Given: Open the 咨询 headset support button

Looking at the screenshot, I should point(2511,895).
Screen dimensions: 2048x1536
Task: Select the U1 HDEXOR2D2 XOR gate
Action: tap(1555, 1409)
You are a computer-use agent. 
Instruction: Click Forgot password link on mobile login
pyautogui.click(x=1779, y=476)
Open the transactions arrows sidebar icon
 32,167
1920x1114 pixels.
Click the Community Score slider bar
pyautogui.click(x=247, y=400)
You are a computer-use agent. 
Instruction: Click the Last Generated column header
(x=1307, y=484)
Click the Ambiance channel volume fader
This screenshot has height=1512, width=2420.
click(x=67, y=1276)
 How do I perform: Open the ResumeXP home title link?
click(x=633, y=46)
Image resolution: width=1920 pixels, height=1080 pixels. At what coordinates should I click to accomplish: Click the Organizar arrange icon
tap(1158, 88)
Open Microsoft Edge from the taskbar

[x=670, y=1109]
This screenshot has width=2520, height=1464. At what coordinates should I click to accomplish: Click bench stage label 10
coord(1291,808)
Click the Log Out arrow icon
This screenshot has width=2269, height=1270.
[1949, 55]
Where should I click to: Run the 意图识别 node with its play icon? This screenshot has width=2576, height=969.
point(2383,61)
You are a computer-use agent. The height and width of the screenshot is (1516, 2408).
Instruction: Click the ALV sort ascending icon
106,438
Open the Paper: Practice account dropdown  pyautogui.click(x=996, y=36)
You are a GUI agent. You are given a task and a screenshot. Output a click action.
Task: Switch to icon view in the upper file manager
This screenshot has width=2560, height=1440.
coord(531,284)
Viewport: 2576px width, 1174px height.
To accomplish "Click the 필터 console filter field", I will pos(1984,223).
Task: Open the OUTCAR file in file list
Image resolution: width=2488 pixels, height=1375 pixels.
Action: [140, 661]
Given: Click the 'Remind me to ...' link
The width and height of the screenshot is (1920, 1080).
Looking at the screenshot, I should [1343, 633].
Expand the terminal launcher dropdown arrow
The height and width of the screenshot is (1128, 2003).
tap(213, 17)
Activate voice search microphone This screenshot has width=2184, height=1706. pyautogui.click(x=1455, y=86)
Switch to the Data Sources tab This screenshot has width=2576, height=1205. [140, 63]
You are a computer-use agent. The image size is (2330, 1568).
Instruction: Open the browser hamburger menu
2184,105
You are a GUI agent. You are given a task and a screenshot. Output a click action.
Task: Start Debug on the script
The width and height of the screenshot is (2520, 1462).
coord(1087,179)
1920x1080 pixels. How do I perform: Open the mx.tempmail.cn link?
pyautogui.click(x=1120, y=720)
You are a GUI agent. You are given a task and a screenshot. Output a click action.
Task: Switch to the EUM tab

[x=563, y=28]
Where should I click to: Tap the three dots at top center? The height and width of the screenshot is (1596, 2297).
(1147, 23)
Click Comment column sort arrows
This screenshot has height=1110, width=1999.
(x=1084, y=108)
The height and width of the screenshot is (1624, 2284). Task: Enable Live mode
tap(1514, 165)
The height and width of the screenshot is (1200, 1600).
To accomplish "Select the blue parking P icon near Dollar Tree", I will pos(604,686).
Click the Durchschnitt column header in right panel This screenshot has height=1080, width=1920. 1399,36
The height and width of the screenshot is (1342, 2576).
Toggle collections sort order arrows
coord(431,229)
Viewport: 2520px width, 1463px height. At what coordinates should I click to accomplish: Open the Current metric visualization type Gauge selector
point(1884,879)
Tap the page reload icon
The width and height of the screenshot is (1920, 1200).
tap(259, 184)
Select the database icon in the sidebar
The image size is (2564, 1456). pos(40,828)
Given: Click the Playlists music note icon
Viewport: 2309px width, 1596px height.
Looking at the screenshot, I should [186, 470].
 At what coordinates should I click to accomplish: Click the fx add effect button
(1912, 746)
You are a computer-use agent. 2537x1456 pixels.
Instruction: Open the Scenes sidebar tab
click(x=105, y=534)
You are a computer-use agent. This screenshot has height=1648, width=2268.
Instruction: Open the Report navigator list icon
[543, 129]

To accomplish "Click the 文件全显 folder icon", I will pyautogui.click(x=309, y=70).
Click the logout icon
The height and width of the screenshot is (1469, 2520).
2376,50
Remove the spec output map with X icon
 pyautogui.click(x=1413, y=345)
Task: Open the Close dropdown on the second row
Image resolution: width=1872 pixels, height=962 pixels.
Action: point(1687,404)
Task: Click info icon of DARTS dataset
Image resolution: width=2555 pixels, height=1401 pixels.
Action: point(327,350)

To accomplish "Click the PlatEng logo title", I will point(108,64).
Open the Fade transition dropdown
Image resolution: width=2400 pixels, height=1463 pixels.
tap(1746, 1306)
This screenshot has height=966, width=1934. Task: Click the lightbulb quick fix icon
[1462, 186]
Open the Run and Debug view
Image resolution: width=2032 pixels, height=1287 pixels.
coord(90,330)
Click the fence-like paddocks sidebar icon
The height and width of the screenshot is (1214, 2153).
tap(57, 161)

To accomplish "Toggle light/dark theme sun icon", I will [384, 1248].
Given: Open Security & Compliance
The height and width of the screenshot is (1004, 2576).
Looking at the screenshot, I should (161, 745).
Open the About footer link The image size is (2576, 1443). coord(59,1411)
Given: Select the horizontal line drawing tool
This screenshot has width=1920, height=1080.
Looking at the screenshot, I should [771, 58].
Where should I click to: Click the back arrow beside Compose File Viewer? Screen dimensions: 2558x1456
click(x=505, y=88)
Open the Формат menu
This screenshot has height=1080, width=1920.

+ + + + + + +

EXERCISE AIM.
Exactly as written, please output every entry.

EXPECTED OUTPUT.
Given: Open the 咨询 headset support button

Looking at the screenshot, I should point(2511,895).
Screen dimensions: 2048x1536
Task: Select the U1 HDEXOR2D2 XOR gate
Action: tap(1555, 1409)
You are a computer-use agent. 
Instruction: Click Forgot password link on mobile login
pyautogui.click(x=1779, y=476)
Open the transactions arrows sidebar icon
 32,167
1920x1114 pixels.
Click the Community Score slider bar
pyautogui.click(x=247, y=400)
You are a computer-use agent. 
Instruction: Click the Last Generated column header
(x=1307, y=484)
Click the Ambiance channel volume fader
This screenshot has height=1512, width=2420.
click(x=67, y=1276)
 How do I perform: Open the ResumeXP home title link?
click(x=633, y=46)
Image resolution: width=1920 pixels, height=1080 pixels. At what coordinates should I click to accomplish: Click the Organizar arrange icon
tap(1158, 88)
Open Microsoft Edge from the taskbar

[x=670, y=1109]
This screenshot has width=2520, height=1464. At what coordinates should I click to accomplish: Click bench stage label 10
coord(1291,808)
Click the Log Out arrow icon
This screenshot has width=2269, height=1270.
[1949, 55]
Where should I click to: Run the 意图识别 node with its play icon? This screenshot has width=2576, height=969.
point(2383,61)
You are a computer-use agent. The height and width of the screenshot is (1516, 2408).
Instruction: Click the ALV sort ascending icon
106,438
Open the Paper: Practice account dropdown  pyautogui.click(x=996, y=36)
You are a GUI agent. You are given a task and a screenshot. Output a click action.
Task: Switch to icon view in the upper file manager
This screenshot has width=2560, height=1440.
coord(531,284)
Viewport: 2576px width, 1174px height.
To accomplish "Click the 필터 console filter field", I will pos(1984,223).
Task: Open the OUTCAR file in file list
Image resolution: width=2488 pixels, height=1375 pixels.
Action: [140, 661]
Given: Click the 'Remind me to ...' link
The width and height of the screenshot is (1920, 1080).
Looking at the screenshot, I should [1343, 633].
Expand the terminal launcher dropdown arrow
The height and width of the screenshot is (1128, 2003).
tap(213, 17)
Activate voice search microphone This screenshot has width=2184, height=1706. pyautogui.click(x=1455, y=86)
Switch to the Data Sources tab This screenshot has width=2576, height=1205. [140, 63]
You are a computer-use agent. The image size is (2330, 1568).
Instruction: Open the browser hamburger menu
2184,105
You are a GUI agent. You are given a task and a screenshot. Output a click action.
Task: Start Debug on the script
The width and height of the screenshot is (2520, 1462).
coord(1087,179)
1920x1080 pixels. How do I perform: Open the mx.tempmail.cn link?
pyautogui.click(x=1120, y=720)
You are a GUI agent. You are given a task and a screenshot. Output a click action.
Task: Switch to the EUM tab

[x=563, y=28]
Where should I click to: Tap the three dots at top center? The height and width of the screenshot is (1596, 2297).
(1147, 23)
Click Comment column sort arrows
This screenshot has height=1110, width=1999.
(x=1084, y=108)
The height and width of the screenshot is (1624, 2284). Task: Enable Live mode
tap(1514, 165)
The height and width of the screenshot is (1200, 1600).
To accomplish "Select the blue parking P icon near Dollar Tree", I will pos(604,686).
Click the Durchschnitt column header in right panel This screenshot has height=1080, width=1920. 1399,36
The height and width of the screenshot is (1342, 2576).
Toggle collections sort order arrows
coord(431,229)
Viewport: 2520px width, 1463px height. At what coordinates should I click to accomplish: Open the Current metric visualization type Gauge selector
point(1884,879)
Tap the page reload icon
The width and height of the screenshot is (1920, 1200).
tap(259, 184)
Select the database icon in the sidebar
The image size is (2564, 1456). pos(40,828)
Given: Click the Playlists music note icon
Viewport: 2309px width, 1596px height.
Looking at the screenshot, I should [186, 470].
 At what coordinates should I click to accomplish: Click the fx add effect button
(1912, 746)
You are a computer-use agent. 2537x1456 pixels.
Instruction: Open the Scenes sidebar tab
click(x=105, y=534)
You are a computer-use agent. This screenshot has height=1648, width=2268.
Instruction: Open the Report navigator list icon
[543, 129]

To accomplish "Click the 文件全显 folder icon", I will pyautogui.click(x=309, y=70).
Click the logout icon
The height and width of the screenshot is (1469, 2520).
2376,50
Remove the spec output map with X icon
 pyautogui.click(x=1413, y=345)
Task: Open the Close dropdown on the second row
Image resolution: width=1872 pixels, height=962 pixels.
Action: point(1687,404)
Task: Click info icon of DARTS dataset
Image resolution: width=2555 pixels, height=1401 pixels.
Action: point(327,350)

To accomplish "Click the PlatEng logo title", I will point(108,64).
Open the Fade transition dropdown
Image resolution: width=2400 pixels, height=1463 pixels.
tap(1746, 1306)
This screenshot has height=966, width=1934. Task: Click the lightbulb quick fix icon
[1462, 186]
Open the Run and Debug view
Image resolution: width=2032 pixels, height=1287 pixels.
coord(90,330)
Click the fence-like paddocks sidebar icon
The height and width of the screenshot is (1214, 2153).
tap(57, 161)

To accomplish "Toggle light/dark theme sun icon", I will [384, 1248].
Given: Open Security & Compliance
The height and width of the screenshot is (1004, 2576).
Looking at the screenshot, I should (161, 745).
Open the About footer link The image size is (2576, 1443). coord(59,1411)
Given: Select the horizontal line drawing tool
This screenshot has width=1920, height=1080.
Looking at the screenshot, I should [771, 58].
Where should I click to: Click the back arrow beside Compose File Viewer? Screen dimensions: 2558x1456
click(x=505, y=88)
Open the Формат menu
This screenshot has height=1080, width=1920.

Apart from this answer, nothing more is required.